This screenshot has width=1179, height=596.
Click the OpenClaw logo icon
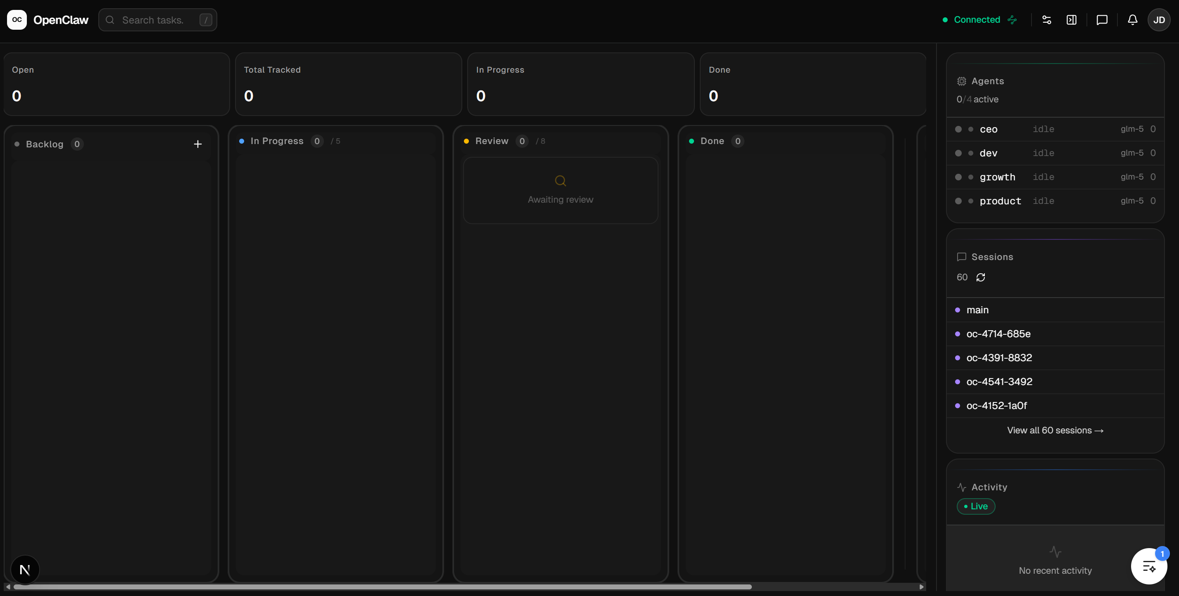17,20
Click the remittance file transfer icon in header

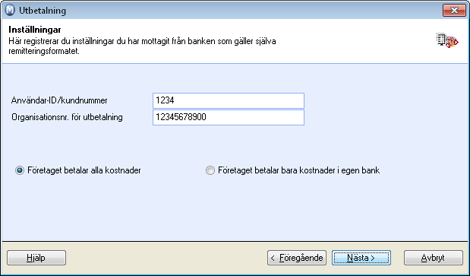(x=447, y=40)
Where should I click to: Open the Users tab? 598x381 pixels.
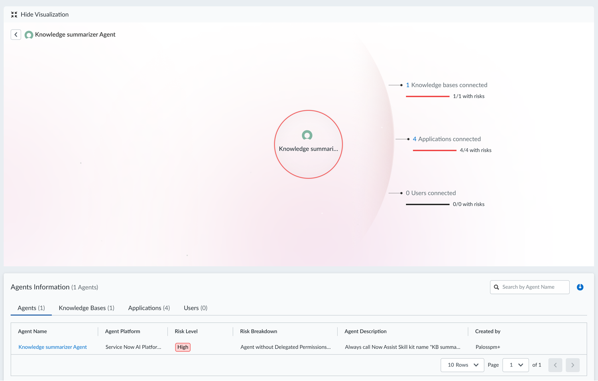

---

▸ **WHAT IS ASKED**:
Return every line of the rows above word for word, omitting the pictures.

▸ **ANSWER TO THIS PROBLEM**:
This screenshot has width=1179, height=596.
Click the OpenClaw logo icon
17,20
Click the remittance file transfer icon in header

(x=447, y=40)
Where should I click to: Open the Users tab? 598x381 pixels.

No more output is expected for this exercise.